Your assignment:
Everything in the listing should be restated word for word.

Source information:
::::::

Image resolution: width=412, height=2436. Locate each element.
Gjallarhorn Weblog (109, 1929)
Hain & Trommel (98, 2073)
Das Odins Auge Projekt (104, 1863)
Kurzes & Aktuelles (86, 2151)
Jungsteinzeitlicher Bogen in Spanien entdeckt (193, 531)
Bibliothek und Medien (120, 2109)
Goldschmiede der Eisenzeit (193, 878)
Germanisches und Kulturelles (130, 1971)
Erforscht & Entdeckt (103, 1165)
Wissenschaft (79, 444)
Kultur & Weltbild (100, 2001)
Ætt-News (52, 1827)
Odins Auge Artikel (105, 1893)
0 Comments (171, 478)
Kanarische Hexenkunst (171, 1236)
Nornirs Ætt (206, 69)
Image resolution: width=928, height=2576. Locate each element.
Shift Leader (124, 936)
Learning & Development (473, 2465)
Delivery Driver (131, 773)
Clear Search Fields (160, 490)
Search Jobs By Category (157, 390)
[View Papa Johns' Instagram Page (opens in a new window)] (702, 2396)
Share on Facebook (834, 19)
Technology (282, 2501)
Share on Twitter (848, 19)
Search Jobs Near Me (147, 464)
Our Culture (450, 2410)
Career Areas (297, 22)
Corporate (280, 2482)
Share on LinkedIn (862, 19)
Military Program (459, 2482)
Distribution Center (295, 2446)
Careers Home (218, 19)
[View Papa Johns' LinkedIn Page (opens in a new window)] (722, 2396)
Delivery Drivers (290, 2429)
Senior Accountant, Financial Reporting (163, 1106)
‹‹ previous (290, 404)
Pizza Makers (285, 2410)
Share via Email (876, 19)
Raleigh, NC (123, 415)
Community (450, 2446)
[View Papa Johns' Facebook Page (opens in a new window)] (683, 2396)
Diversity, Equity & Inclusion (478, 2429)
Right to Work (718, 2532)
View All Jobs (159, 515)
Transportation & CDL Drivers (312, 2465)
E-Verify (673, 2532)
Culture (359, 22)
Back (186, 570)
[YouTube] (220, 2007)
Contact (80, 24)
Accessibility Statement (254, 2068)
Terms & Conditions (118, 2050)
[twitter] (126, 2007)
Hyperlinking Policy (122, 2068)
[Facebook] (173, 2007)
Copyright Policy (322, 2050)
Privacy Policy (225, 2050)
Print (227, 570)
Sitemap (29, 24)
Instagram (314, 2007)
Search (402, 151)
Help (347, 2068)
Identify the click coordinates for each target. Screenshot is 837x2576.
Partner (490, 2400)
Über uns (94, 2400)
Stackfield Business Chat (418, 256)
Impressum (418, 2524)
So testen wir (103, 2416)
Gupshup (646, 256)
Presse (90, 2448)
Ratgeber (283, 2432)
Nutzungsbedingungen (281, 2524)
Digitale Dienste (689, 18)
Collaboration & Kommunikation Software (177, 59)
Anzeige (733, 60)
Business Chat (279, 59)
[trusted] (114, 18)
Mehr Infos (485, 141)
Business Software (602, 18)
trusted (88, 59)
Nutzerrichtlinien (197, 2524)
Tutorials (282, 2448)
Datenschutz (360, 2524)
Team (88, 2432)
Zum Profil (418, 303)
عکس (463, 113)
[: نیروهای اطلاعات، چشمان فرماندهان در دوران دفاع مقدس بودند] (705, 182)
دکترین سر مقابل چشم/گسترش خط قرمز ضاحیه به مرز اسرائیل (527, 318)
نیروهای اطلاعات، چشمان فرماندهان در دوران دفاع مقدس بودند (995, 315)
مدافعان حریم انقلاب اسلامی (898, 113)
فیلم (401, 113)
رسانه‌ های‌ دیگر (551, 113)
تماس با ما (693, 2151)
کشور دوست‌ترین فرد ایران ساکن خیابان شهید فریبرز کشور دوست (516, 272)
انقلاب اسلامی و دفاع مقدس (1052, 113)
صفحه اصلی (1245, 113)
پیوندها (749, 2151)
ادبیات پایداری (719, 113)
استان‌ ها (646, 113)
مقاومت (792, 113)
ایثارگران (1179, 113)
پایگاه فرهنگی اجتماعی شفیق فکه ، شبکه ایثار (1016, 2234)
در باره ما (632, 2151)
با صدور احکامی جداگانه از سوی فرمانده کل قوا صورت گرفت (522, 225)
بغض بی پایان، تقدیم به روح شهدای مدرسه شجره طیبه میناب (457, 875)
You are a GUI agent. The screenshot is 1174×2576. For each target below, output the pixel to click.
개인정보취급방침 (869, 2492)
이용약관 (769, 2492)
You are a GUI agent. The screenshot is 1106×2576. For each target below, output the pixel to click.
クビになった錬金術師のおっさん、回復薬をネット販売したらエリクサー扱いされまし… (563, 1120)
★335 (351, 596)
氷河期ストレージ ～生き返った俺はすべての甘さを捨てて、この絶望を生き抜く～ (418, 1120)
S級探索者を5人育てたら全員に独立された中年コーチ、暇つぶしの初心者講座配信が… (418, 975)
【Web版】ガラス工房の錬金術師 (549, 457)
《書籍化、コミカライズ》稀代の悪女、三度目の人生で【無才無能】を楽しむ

::::::

Response to the task:
Image resolution: width=412, height=2436. Locate each element.
Gjallarhorn Weblog (109, 1929)
Hain & Trommel (98, 2073)
Das Odins Auge Projekt (104, 1863)
Kurzes & Aktuelles (86, 2151)
Jungsteinzeitlicher Bogen in Spanien entdeckt (193, 531)
Bibliothek und Medien (120, 2109)
Goldschmiede der Eisenzeit (193, 878)
Germanisches und Kulturelles (130, 1971)
Erforscht & Entdeckt (103, 1165)
Wissenschaft (79, 444)
Kultur & Weltbild (100, 2001)
Ætt-News (52, 1827)
Odins Auge Artikel (105, 1893)
0 Comments (171, 478)
Kanarische Hexenkunst (171, 1236)
Nornirs Ætt (206, 69)
Image resolution: width=928, height=2576. Locate each element.
Shift Leader (124, 936)
Learning & Development (473, 2465)
Delivery Driver (131, 773)
Clear Search Fields (160, 490)
Search Jobs By Category (157, 390)
[View Papa Johns' Instagram Page (opens in a new window)] (702, 2396)
Share on Facebook (834, 19)
Technology (282, 2501)
Share on Twitter (848, 19)
Search Jobs Near Me (147, 464)
Our Culture (450, 2410)
Career Areas (297, 22)
Corporate (280, 2482)
Share on LinkedIn (862, 19)
Military Program (459, 2482)
Distribution Center (295, 2446)
Careers Home (218, 19)
[View Papa Johns' LinkedIn Page (opens in a new window)] (722, 2396)
Delivery Drivers (290, 2429)
Senior Accountant, Financial Reporting (163, 1106)
‹‹ previous (290, 404)
Pizza Makers (285, 2410)
Share via Email (876, 19)
Raleigh, NC (123, 415)
Community (450, 2446)
[View Papa Johns' Facebook Page (opens in a new window)] (683, 2396)
Diversity, Equity & Inclusion (478, 2429)
Right to Work (718, 2532)
View All Jobs (159, 515)
Transportation & CDL Drivers (312, 2465)
E-Verify (673, 2532)
Culture (359, 22)
Back (186, 570)
[YouTube] (220, 2007)
Contact (80, 24)
Accessibility Statement (254, 2068)
Terms & Conditions (118, 2050)
[twitter] (126, 2007)
Hyperlinking Policy (122, 2068)
[Facebook] (173, 2007)
Copyright Policy (322, 2050)
Privacy Policy (225, 2050)
Print (227, 570)
Sitemap (29, 24)
Instagram (314, 2007)
Search (402, 151)
Help (347, 2068)
Identify the click coordinates for each target. Screenshot is 837x2576.
Partner (490, 2400)
Über uns (94, 2400)
Stackfield Business Chat (418, 256)
Impressum (418, 2524)
So testen wir (103, 2416)
Gupshup (646, 256)
Presse (90, 2448)
Ratgeber (283, 2432)
Nutzungsbedingungen (281, 2524)
Digitale Dienste (689, 18)
Collaboration & Kommunikation Software (177, 59)
Anzeige (733, 60)
Business Chat (279, 59)
[trusted] (114, 18)
Mehr Infos (485, 141)
Business Software (602, 18)
trusted (88, 59)
Nutzerrichtlinien (197, 2524)
Tutorials (282, 2448)
Datenschutz (360, 2524)
Team (88, 2432)
Zum Profil (418, 303)
عکس (463, 113)
[: نیروهای اطلاعات، چشمان فرماندهان در دوران دفاع مقدس بودند] (705, 182)
دکترین سر مقابل چشم/گسترش خط قرمز ضاحیه به مرز اسرائیل (527, 318)
نیروهای اطلاعات، چشمان فرماندهان در دوران دفاع مقدس بودند (995, 315)
مدافعان حریم انقلاب اسلامی (898, 113)
فیلم (401, 113)
رسانه‌ های‌ دیگر (551, 113)
تماس با ما (693, 2151)
کشور دوست‌ترین فرد ایران ساکن خیابان شهید فریبرز کشور دوست (516, 272)
انقلاب اسلامی و دفاع مقدس (1052, 113)
صفحه اصلی (1245, 113)
پیوندها (749, 2151)
ادبیات پایداری (719, 113)
استان‌ ها (646, 113)
مقاومت (792, 113)
ایثارگران (1179, 113)
پایگاه فرهنگی اجتماعی شفیق فکه ، شبکه ایثار (1016, 2234)
در باره ما (632, 2151)
با صدور احکامی جداگانه از سوی فرمانده کل قوا صورت گرفت (522, 225)
بغض بی پایان، تقدیم به روح شهدای مدرسه شجره طیبه میناب (457, 875)
You are a GUI agent. The screenshot is 1174×2576. For each target below, output the pixel to click.
개인정보취급방침 (869, 2492)
이용약관 (769, 2492)
You are a GUI agent. The screenshot is 1106×2576. For each target below, output the pixel to click.
クビになった錬金術師のおっさん、回復薬をネット販売したらエリクサー扱いされまし… (563, 1120)
★335 (351, 596)
氷河期ストレージ ～生き返った俺はすべての甘さを捨てて、この絶望を生き抜く～ (418, 1120)
S級探索者を5人育てたら全員に独立された中年コーチ、暇つぶしの初心者講座配信が… (418, 975)
【Web版】ガラス工房の錬金術師 (549, 457)
《書籍化、コミカライズ》稀代の悪女、三度目の人生で【無才無能】を楽しむ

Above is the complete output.